La specie umana si pone continuamente domande. Anche il mondo PSG ne ha una: “Perché l’imbattibile corazzata della Ligue 1 non riesce ad affermarsi in Champions League?”

I francesi in campionato marciano a ritmi record: undici vittorie in altrettante giornate di campionato, 39 reti realizzate (3,5 a partita) e otto punti di vantaggio sulla seconda (il Lille). Parallelamente a questo cammino senza macchia ve ne è un altro, quello nelle manifestazioni internazionali, in cui la situazione è agli antipodi. Anche quest’anno è communis opinio di tifosi ed esperti, abbagliati dal luccichio dei milioni spesi da Al Khelaifi nelle campagne acquisti, che i parigini siano una delle favorite per la conquista della Champions League. La società ha costruito il più forte tridente del mondo, dispone di giocatori offensivi dal talento cristallino e polivalenti (Di Maria e Draxler) ma non ha solidità negli altri reparti.

È questa la chiave per dare risposta all’annoso interrogativo del PSG. In difesa, salvo Thiago Silva e Dani Alves, i giocatori non sembrano all’altezza degli obiettivi del club e in grado di ripagare i milioni investiti su di loro. Esempio emblematico è Marquinhos: pagato poco più di 31 mln.€, colonna della squadra ma incapace di convincere nelle gare europee sia contro le medie che contro le grandi squadre.

Anche a centrocampo non si sta meglio (a differenza di ciò che si crede): in questa zona Tuchel può contare sul camaleontico Verratti, sontuoso in in Ligue 1 ma inconsistente e con un’ attrazione, fatale, per il cartellino rosso nelle notti europee e su Rabiot, sovente in difficoltà nel mostrare la giusta personalità nei match che contano e spesso non convocato neanche in Nazionale, si dice per motivi squisitamente comportamentali e non tecnico-tattici ma il fatto non è da poco come lo si vuol far passare dal momento che i grandi campioni sono tali perché completi su tutti i fronti, anche quello mentale.
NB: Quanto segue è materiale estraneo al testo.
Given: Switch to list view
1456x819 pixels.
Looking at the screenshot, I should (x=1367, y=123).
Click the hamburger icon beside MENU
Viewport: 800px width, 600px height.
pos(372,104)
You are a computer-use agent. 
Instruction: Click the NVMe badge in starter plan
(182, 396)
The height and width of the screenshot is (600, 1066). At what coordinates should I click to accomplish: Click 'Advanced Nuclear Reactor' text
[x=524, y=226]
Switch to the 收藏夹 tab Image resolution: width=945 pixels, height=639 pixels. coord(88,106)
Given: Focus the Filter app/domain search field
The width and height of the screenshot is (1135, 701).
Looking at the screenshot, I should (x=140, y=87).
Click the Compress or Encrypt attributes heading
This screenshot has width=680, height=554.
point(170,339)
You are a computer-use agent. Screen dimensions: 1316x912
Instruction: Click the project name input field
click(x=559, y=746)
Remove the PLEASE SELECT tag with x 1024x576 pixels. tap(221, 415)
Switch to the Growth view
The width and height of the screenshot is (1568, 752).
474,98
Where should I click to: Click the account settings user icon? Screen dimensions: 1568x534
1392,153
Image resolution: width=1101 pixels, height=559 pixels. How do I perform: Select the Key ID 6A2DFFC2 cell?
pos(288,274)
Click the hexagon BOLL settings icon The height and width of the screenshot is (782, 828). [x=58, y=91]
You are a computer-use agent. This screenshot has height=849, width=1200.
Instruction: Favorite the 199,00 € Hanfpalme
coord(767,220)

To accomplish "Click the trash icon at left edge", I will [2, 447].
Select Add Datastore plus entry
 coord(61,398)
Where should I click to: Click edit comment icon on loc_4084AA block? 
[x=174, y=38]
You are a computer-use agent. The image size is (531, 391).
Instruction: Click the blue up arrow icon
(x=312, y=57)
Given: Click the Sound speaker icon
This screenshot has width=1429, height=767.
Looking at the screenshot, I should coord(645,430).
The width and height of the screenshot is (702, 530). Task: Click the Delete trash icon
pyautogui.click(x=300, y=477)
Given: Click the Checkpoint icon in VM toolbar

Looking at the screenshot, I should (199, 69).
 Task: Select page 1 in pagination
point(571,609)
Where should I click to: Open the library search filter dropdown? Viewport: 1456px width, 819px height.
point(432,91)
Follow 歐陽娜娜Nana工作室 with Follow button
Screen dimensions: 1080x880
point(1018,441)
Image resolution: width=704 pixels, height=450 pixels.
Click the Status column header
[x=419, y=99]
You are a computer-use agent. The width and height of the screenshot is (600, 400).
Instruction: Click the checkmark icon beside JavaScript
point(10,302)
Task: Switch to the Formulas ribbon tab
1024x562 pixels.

Il contributo che fino alla passata stagione garantiva Thiago Motta è venuto meno e non si può credere che N’Kunku, Diaby, N’Soki e Lassana Diarra possano considerarsi giocatori da “tripla” nelle notti europee e tantomeno si può pretendere che gli adattati Di Maria e Draxler possano svolgere ruoli di copertura non propriamente nelle loro corde (soprattutto per il secondo).

A ogni interrogativo, anche al più difficile, si può dare risposta e ciò vale anche per il PSG: un attacco stellare e buonissimi giocatori possono bastare in Ligue 1 dove, non ce ne voglia nessuno, gli avversari non sono di primissimo livello ma non in Europa dove è importante l’equilibrio, la disciplina e la completezza in tutti i reparti.